Apostrophes: The punctuation mark most likely to freak out the grammatically obsessive compulsive.

Some of us have learned to block out excessive exclamation marks, deal with over-earnest ellipses… come to terms with Tenuous Title Case, and cope with careless comma splices, but when someone uses an apostrophe to indicate a plural, we may twitch a little. Some of us may clench our jaws. Some may refuse to order any item from the menu that contains a disenfranchised apostrophe. Some people need to chill out a little.
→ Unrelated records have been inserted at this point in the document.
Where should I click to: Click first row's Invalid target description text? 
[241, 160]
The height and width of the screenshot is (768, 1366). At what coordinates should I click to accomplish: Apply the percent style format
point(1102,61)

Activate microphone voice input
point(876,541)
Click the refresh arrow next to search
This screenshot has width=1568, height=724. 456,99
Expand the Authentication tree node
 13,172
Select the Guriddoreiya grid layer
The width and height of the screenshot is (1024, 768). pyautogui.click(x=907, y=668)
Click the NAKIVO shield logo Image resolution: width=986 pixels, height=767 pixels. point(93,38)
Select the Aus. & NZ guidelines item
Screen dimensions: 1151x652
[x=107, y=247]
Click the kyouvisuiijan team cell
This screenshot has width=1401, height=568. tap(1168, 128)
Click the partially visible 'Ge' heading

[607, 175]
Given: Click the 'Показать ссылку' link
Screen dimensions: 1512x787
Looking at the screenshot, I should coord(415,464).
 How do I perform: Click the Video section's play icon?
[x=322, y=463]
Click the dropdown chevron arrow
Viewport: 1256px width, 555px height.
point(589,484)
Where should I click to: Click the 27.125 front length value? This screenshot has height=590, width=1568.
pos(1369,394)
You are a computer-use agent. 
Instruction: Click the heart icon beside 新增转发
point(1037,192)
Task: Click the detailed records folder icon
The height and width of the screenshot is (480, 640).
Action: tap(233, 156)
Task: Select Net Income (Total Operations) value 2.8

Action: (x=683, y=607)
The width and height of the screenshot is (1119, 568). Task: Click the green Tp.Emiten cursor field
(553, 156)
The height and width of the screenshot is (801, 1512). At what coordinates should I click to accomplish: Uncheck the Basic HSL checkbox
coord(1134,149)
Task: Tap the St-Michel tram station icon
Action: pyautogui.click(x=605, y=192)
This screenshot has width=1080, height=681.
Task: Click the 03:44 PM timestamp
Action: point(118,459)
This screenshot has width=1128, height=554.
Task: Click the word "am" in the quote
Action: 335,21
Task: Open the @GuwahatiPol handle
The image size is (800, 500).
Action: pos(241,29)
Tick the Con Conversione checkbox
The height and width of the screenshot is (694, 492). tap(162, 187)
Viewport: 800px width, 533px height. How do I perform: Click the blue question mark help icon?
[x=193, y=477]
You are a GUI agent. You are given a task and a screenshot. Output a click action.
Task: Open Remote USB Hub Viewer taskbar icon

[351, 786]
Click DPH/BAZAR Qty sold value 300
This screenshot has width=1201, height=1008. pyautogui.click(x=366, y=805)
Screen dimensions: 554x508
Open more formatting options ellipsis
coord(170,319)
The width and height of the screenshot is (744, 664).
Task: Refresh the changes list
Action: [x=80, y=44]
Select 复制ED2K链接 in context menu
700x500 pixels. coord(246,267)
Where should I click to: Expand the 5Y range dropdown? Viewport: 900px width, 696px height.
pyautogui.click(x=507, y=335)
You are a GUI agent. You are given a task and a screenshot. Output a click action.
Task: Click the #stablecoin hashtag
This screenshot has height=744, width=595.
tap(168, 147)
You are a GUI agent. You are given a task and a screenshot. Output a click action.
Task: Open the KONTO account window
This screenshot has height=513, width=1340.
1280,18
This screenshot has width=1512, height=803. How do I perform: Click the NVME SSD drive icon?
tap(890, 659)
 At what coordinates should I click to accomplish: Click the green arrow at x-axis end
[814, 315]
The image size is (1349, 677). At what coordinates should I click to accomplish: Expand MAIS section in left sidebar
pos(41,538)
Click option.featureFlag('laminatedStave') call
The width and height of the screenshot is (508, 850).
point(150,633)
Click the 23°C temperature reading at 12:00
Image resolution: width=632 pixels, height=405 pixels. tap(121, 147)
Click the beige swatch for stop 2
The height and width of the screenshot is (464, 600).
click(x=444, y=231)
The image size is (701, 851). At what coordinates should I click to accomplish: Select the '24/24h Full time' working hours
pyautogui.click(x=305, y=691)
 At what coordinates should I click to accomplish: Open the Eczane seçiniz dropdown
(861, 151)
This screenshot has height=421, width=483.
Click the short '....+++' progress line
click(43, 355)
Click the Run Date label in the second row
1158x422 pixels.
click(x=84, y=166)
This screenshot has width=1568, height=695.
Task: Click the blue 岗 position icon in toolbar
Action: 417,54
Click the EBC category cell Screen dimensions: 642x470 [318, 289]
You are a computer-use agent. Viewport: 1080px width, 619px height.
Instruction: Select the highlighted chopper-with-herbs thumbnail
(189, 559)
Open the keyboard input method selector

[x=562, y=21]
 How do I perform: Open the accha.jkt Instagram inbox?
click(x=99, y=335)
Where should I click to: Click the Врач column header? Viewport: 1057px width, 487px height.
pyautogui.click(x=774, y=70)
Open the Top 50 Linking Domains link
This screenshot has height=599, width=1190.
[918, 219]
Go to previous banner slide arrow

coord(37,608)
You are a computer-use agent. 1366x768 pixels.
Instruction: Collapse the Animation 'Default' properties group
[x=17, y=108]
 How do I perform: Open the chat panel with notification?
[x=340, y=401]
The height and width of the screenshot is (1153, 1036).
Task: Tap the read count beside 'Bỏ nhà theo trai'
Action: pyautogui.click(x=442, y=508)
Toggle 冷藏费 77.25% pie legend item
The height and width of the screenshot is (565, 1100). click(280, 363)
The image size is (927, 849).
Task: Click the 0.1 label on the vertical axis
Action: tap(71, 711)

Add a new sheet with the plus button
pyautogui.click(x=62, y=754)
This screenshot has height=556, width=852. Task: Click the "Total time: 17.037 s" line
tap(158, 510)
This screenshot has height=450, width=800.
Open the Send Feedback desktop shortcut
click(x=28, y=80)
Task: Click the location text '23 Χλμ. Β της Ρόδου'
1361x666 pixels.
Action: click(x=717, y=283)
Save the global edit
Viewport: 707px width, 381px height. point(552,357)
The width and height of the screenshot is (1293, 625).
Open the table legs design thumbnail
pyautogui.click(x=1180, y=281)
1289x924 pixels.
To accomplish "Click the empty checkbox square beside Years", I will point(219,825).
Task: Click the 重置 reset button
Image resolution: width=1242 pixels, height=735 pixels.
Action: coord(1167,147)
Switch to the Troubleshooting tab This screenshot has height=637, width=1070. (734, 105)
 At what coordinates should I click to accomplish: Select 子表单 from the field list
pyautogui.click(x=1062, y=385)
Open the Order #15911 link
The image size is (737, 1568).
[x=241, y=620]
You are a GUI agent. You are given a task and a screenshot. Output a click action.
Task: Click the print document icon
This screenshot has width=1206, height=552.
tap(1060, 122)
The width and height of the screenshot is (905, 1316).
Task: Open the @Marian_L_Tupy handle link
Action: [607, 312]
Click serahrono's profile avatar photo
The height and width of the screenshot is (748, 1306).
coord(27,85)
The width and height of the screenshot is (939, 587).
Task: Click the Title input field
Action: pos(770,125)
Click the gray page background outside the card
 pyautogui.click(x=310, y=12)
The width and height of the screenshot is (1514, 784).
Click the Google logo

And think before apostrophising!

Just kidding!

For some reason, many people have tendency to add an apostrophe s to countable nouns that end in a vowel when they want to pluralise them.

These are sometimes called ‘greengrocers’ apostrophes’, as in:

Avocado’s—3 for just your entire week’s wage.

Or you might see it as: taxi’s, photo’s etc.

Please don’t do this! Like with any other countable thing—like dogs, cats or opinions—to make a plural, just add an s.

This also applies to initialisms and acronyms. One MP, 2 MPs. Stack them; collect the whole set.

The simple reason is clarity.

If you use an apostrophe to make a plural, how do you then indicate possession for that plural?

How do you talk collectively about MPs’ benefits? (Those that apply to all of them.) If you’ve used an apostrophe to pluralise, you’re going to end up with a weird double apostrophe situation:

The MP’s’ benefits?

As a side note, I met someone recently who had the perverse habit of saying—as a plural for Directors General—’Dees-Gee’ (DsG). Besides being an uncommonly encountered form of hypercorrection, being clunky, and—tenuously—confusable with Direct Shift Gearboxes, it would make the sense of group possession hard to apply… DsG’s agreement?